# I got an stc-1000



## Proffs (14/5/13)

Yuss! Got my stc-1000 today. Wired it up and got two fermenters at 18.5*! Just wanted to tell someone who would understand my excitement. 

P.S. I don't know why my photos keep coming up sideways on here...


----------



## brad81 (14/5/13)

Nice, I can relate to your excitement. It's awesome when you know that you don't really have to worry so much about your fermentation 

Rotate your monitor 90deg mate


----------



## jaypes (14/5/13)

Well done

Nice ralph magnets

I used to have some of those before marriage


----------



## Proffs (14/5/13)

jaypes said:


> Well done
> 
> Nice ralph magnets
> 
> I used to have some of those before marriage


Haha! My 1yr old daughter is obsessed with magnets at the moment. The mrs loves it when she comes running up to her with one of em to show her.


----------



## slcmorro (14/5/13)

brad81 said:


> Rotate your monitor 90deg mate


Ctrl+Shft+<-


----------



## Crusty (14/5/13)

Here ya go champ.


----------



## Proffs (14/5/13)

Ha, cheers Crusty. Smartphones aren't always so smart.


----------



## Crusty (14/5/13)

Proffs said:


> Ha, cheers Crusty. Smartphones aren't always so smart.


................... :beerbang:


----------



## anthonyUK (14/5/13)

Even in the UK I can share your excitement although I would guess mine is heating more than cooling at the moment though


----------



## wbosher (15/5/13)

I can relate to that. I've had one for a short time (couple of months maybe), probably one of the best purchases yet for brewing. No more messing around with ice bottles before and after work in the summer, and now keeping the fermenter nice and warm on cold Autumn days/nights.

Good for carbing up bottles too, set at about 18 degrees, and leave.


----------



## QldKev (15/5/13)

The first pics looks ok to me, but I'm pissed and have fallen over


----------



## Yob (15/5/13)

does that make it an early one or a late one Kev?


----------



## Edgebrew (15/5/13)

Yeah I think your sideways photos are related to your OG. happens to me all the time.


----------



## Rubix (15/5/13)

Yep, totally understand your excitement mate. My new controller (only built it a week ago) is currently taking care of an American IPA.


----------



## Proffs (15/5/13)

Rubix said:


> Yep, totally understand your excitement mate. My new controller (only built it a week ago) is currently taking care of an American IPA.

## Exercises to complete:
1. In the stc-1000 thread above, what does wbosher say the controller is also good for, and at roughly what temperature setting?
2. Pick up the stc-1000 thread above where it stops and extend it.

## Data excerpt:
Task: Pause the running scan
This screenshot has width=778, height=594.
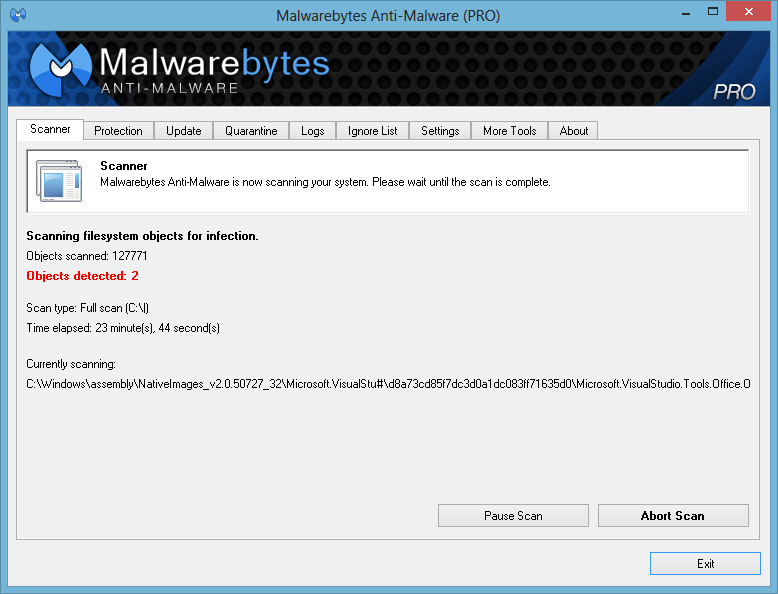Action: tap(513, 516)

## Answer set:
1. Carbing up bottles, set at about 18 degrees.

2.
Ooh, that's nice mate! Well done on making such a schmick unit. I just boxed mine in a jiffy box from jaycar and cut up a couple of extension cords. :unsure:


----------



## sponge (15/5/13)

Proffs said:


> Ooh, that's nice mate! Well done on making such a schmick unit. I just boxed mine in a jiffy box from jaycar and cut up a couple of extension cords. :unsure:


That makes two of us!


----------



## wbosher (15/5/13)

I bought mine ready made...I'm a lazy bugger.


----------



## angus_grant (15/5/13)

sponge said:


> That makes two of us!


That makes three of us. I lost one of my Fridge Mates for 4 or so months during summer to control the air-con in my 1 year old's room so it can stay there and I'll get an STC for the ferment fridge - auto heating and cooling.

The FridgeMate only has manual switching between heating and cooling so it will be good for his room.


----------



## Rubix (15/5/13)

Cheers mate. Can't take any credit for the design though! I got all my inspiration from here. http://aussiehomebrewer.com/topic/45747-stc-1000-temp-controller/page-19#entry824333


----------



## Milk-lizard84 (20/5/13)

I too have joined the list of excited people after finally being able to switch on my new temp controller over the weekend.
Just got a question just regarding the temp sensor.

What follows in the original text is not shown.